Monday, June 13, 2011

PARIS Part I: A Parisian Homecoming

More than two years after returning to the US from my semester in Paris, the opportunity to go back came in the form of a week-long vacation with great friends. I had a mix of excitement and anxiety leading up to my trip, concerned my French would be too rusty and that I might not remember how to get around. Once I took out my suitcase and started packing, all that apprehension melted away. . .
I arrived at CDG in Terminal 2 which I know very well after bringing my father to the airport after a visit and leaving from Terminal 2 at the end of the semester. After getting my bag I knew just where to go to get on the RER B into Paris. Once settled on the train I was on my way with an indelible smile across my face; ready for vacation, ready to start a sort-of homecoming.

Now, when I was studying abroad I was in Paris for four months I used a NaviGo (a month-long unlimited metro card) for getting around the city. Unlike Metrocards in NYC if you have a NaviGo you have to put your picture and name on it. Metro riders can be fined if they don't have a picture on their NaviGo or if they don't have a cancelled one-way ticket from entering the subway. In four months time I never had a ticket or my NaviGo checked for validity.
My first RER ride into the city this time around the SNCF agents came on the train to check tickets almost immediately! I also had them checked a second time coming out of the Metro in Montmartre on Friday night of our trip. Maybe they're just cracking down more due to the economy, but I thought it was pretty crazy! 

My first day in the city was all to myself. After freshening up I went out and about for a day of visiting my old haunts. From where I was staying in the 5th Arrondissement, my whole day was within walking distance. Meandering west I came upon a street where my lecture classes were held which is just around the corner from the Panthéon. 

The Panthéon is at the end of Rue Sufflot, a short street that comes east from Boulevard Saint-Michel in the heart of the student quarter, or Quartier Latin. My classmates and I spent a lot of time running around this area getting to the multiple buildings that house the Cours de Civilisation Francaise of the Sorbonne. In the same way NYU and other NYC universities have their buildings spread about, there is no single space that serves as a campus for the Sorbonne.
********
• What to work on
1 - Rewrite the Paris blog post from "Now, when I" up to and including "was pretty crazy!", replacing "NaviGo" with "Navigo pass".
2 - Answer these questions about the Paris blog post.
(a) At which terminal did the writer arrive at CDG?
(b) Which train did the writer take into Paris from the airport?
(c) At the end of which street does the Panthéon stand?
********
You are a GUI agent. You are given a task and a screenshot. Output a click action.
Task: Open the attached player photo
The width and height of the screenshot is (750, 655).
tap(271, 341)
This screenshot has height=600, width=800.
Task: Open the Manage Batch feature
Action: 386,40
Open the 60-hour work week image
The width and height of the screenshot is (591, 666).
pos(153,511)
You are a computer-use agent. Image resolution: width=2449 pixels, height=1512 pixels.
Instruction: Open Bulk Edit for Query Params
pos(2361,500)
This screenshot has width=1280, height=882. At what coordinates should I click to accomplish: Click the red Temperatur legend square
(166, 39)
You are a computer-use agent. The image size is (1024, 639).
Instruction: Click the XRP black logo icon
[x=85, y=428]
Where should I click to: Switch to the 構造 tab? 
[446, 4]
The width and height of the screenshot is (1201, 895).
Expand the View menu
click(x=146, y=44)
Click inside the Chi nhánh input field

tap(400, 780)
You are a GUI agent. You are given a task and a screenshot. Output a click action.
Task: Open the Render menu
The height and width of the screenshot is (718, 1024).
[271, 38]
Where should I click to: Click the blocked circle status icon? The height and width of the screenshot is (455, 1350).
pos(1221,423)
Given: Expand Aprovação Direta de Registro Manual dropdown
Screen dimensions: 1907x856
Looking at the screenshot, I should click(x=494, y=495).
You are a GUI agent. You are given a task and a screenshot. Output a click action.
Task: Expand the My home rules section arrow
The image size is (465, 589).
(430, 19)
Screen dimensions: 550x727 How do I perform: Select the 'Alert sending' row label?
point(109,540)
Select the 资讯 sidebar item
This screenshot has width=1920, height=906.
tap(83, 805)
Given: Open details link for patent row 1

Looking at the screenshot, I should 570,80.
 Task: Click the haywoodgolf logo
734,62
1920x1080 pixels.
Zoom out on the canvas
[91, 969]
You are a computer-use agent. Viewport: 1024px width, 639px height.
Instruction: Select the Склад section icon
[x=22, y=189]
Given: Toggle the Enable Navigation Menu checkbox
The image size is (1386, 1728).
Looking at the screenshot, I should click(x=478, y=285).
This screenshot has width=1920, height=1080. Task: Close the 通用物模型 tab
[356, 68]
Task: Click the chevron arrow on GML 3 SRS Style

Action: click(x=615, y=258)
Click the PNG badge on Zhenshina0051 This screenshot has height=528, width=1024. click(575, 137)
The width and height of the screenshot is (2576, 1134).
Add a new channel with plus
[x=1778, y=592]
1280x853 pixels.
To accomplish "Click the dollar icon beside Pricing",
********
• Solution list
1 -
Now, when I was studying abroad I was in Paris for four months I used a Navigo pass (a month-long unlimited metro card) for getting around the city. Unlike Metrocards in NYC if you have a Navigo pass you have to put your picture and name on it. Metro riders can be fined if they don't have a picture on their Navigo pass or if they don't have a cancelled one-way ticket from entering the subway. In four months time I never had a ticket or my Navigo pass checked for validity.
My first RER ride into the city this time around the SNCF agents came on the train to check tickets almost immediately! I also had them checked a second time coming out of the Metro in Montmartre on Friday night of our trip. Maybe they're just cracking down more due to the economy, but I thought it was pretty crazy!

2 -
(a) Terminal 2
(b) The RER B
(c) Rue Sufflot